Le padrone di casa tedesche sotto la guida delle veterane Bui e Seiz concludono una gara abbastanza lineare, con dei picchi al volteggio e alle parallele, dove proprio Elisabeth Seiz porta a casa un 14.800, secondo punteggio d’attrezzo. Da segnalare anche l’ottimo esercizio di Sarah Voss 13.600 alla trave mentre Pauline Schaefer termina l’esercizio con un errore e il punteggio di 11.800, sicuramente la esclude dalla finale d’attrezzo. Nina Derwael trascina il Belgio al quinto posto e comanda in modo indiscusso la classifica parziale delle parallele con un 15.141 e un esercizio da 6.5 di difficoltà che sfiora l’impossibile. Bene anche il suo corpo libero da 13.600, paga invece qualche imprecisione alla trave (13.200). Un periodo negativo che sembra senza fine trascina la Romania dietro ad Australia, Ucraina, Sud e Nord Corea: la giovane squadra rumena non riesce ad andare oltre il decimo posto di giornata, ed è praticamente certa la mancata qualificazione olimpica di squadra. Potrà ancora sperare di qualificare qualche individualista ma la strada per loro è purtroppo in salita. Anche le Ucraine, Bachynska e Varinska, generalmente impeccabili sui 10 centimetri e alle parallele commettono qualche errore di troppo e si tagliano fuori dalla finale d’attrezzo, finendo rispettivamente dodicesima e quindicesima nella classifica generale parziale. L’immensa Chusovitina a caccia della qualificazione per la sua ottava olimpiade purtroppo poggia una mano a terra sul secondo salto al volteggio, un doppio avvitamento 13.333, dopo un Rudi iniziale pressocché perfetto (14.833). La media tra i suoi due salti è di 14.083, ed attualmente la sua posizione in classifica parziale d’attrezzo è al sesto posto. Sempre parlando di volteggio, altra sorpresa delle qualifiche è la sud coreana Yeo Seojeong.
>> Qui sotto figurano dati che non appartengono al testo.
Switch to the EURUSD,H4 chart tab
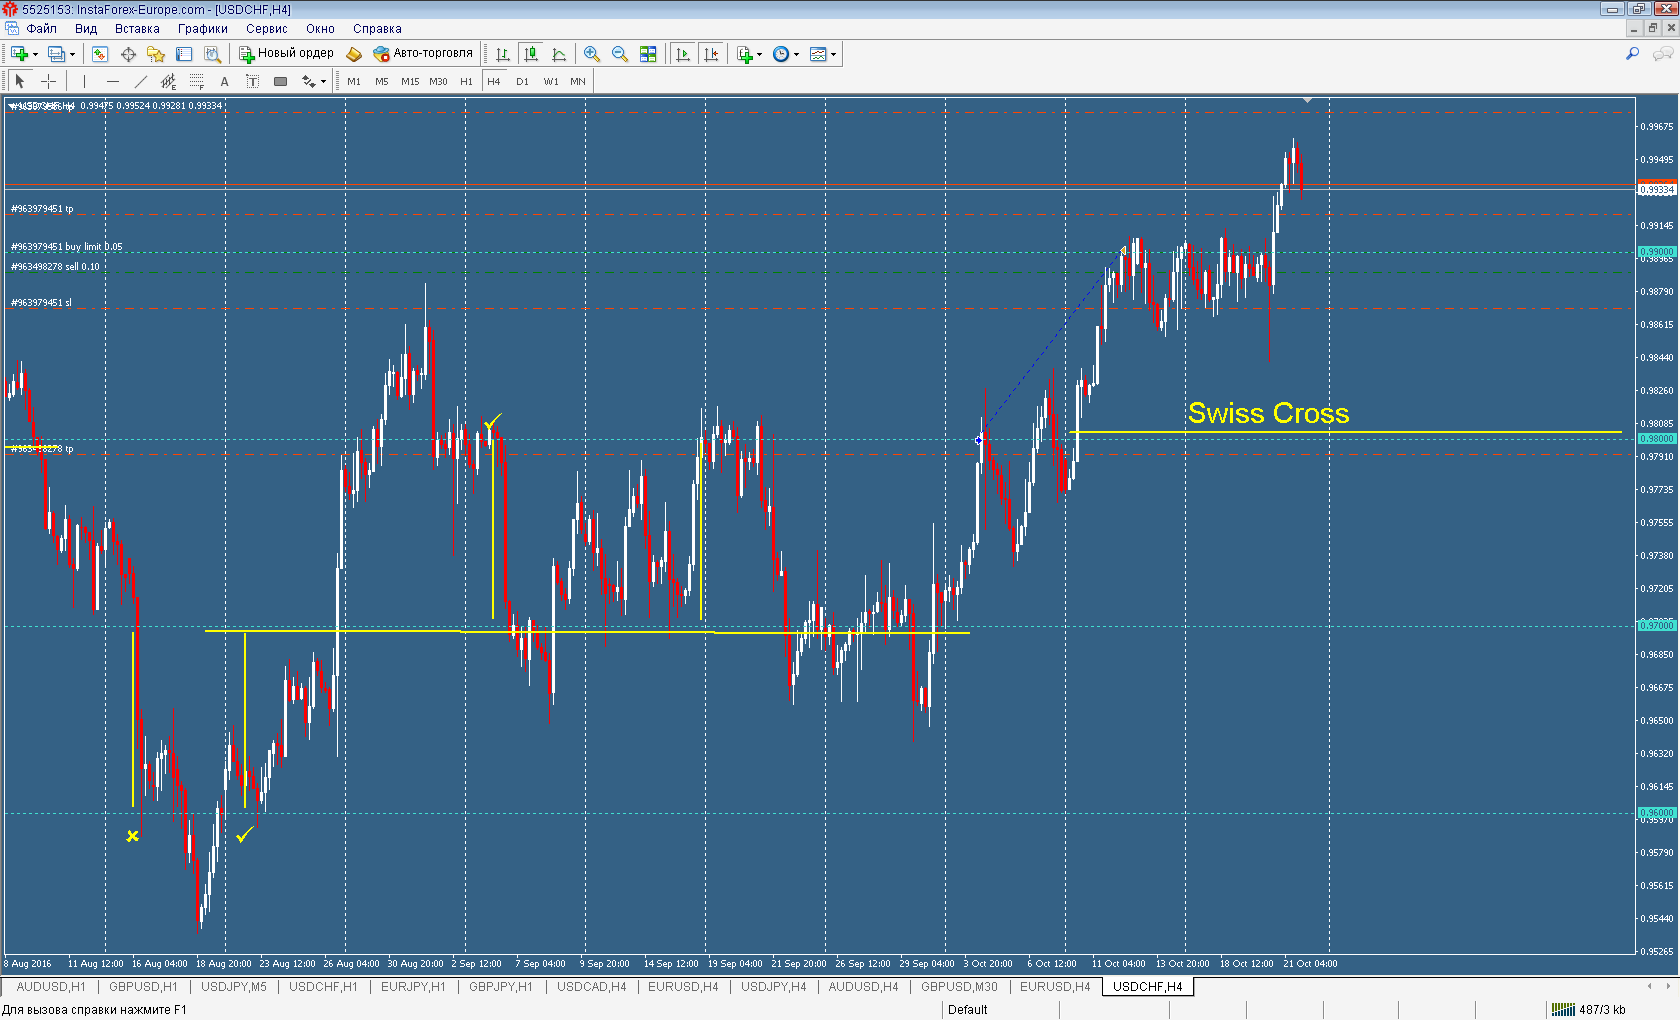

Piazza un Rudi da 14.933, secondo solo a quello della francese Friess (15.000 tondo ma non in competizione nella finale al volteggio) e pianta un doppio avvitamento che le valgono il primo posto parziale al volteggio con una media di 14.766.
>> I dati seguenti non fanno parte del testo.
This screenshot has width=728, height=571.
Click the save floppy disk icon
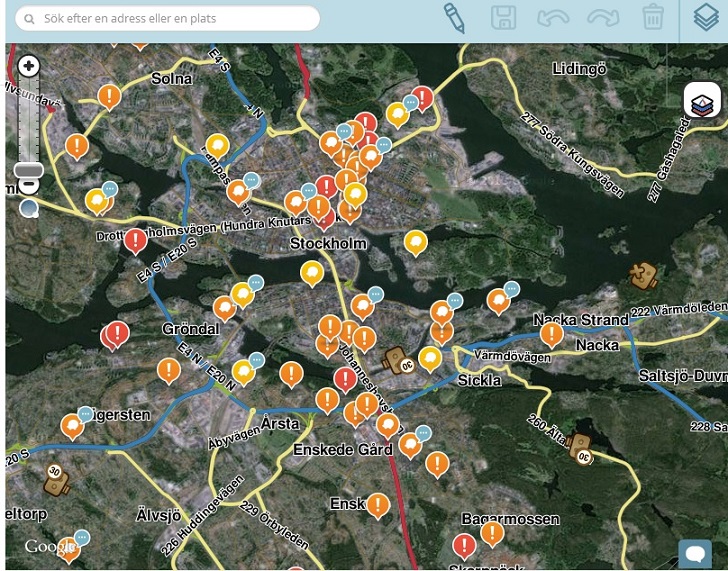coord(504,17)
Appuntamento a domani mattina, ore 9.00 per seguire la diretta scritta della nostra nazionale sui social di Ginnasticando.

Di seguito il link a tutte le classifiche parziali.

https://bit.ly/2MdBud1

Cinque ottobre, nove del mattino: il countdown per la qualificazione olimpica delle Fate è già iniziato. Sveglia puntata ben prima dell'alba, direzione Hanns-Martin-Schleyer-Halle, le Fate scenderanno in campo gara cominciando dalla pedana del corpo libero per aprire la prova della qualificazione in settima suddivisione, la prima della seconda giornata di qualifica. Il Direttore Tecnico Enrico Casella si dichiara soddisfatto della prestazione della squadra nella Prova Podio di lunedì, soprattutto per quanto riguarda le prestazioni a corpo libero e al volteggio, bene anche parallele, le uniche incertezze riguardano invece la trave ma si tratta di una questione puramente logistica: gli ostici 10 centimetri saranno l'ultimo attrezzo che le nostre atlete si troveranno a fronteggiare dopo altri 12 esercizi sugli altri 3 attrezzi. In ogni caso dalla Prova Podio esce un'Italia in forma e pronta per affrontare a testa alta questa qualifica mondiale.

La formazione di qualifica dovrebbe vedere Asia D'Amato, Giorgia Villa ed Elisa Iorio gareggiare su tutti e quattro gli attrezzi, Desiree sicuramente al corpo libero e Alice D'Amato senza dubbio al volteggio e alle parallele. ll terzo esercizio alla trave sarà un nodo che il Direttore Tecnico dovrà sciogliere scegliendo una delle due tra Desiree e Alice.

Le qualifiche cominceranno venerdì 4 ottobre, ore 9.00 e proseguiranno fino alle 21.50 per le prime sei suddivisioni. Le restanti suddivisioni, dalla settima (con l'Italia presente) alla dodicesima, gareggeranno con gli stessi orari il giorno seguente. Non sono previste dirette tv per le prove di qualifica.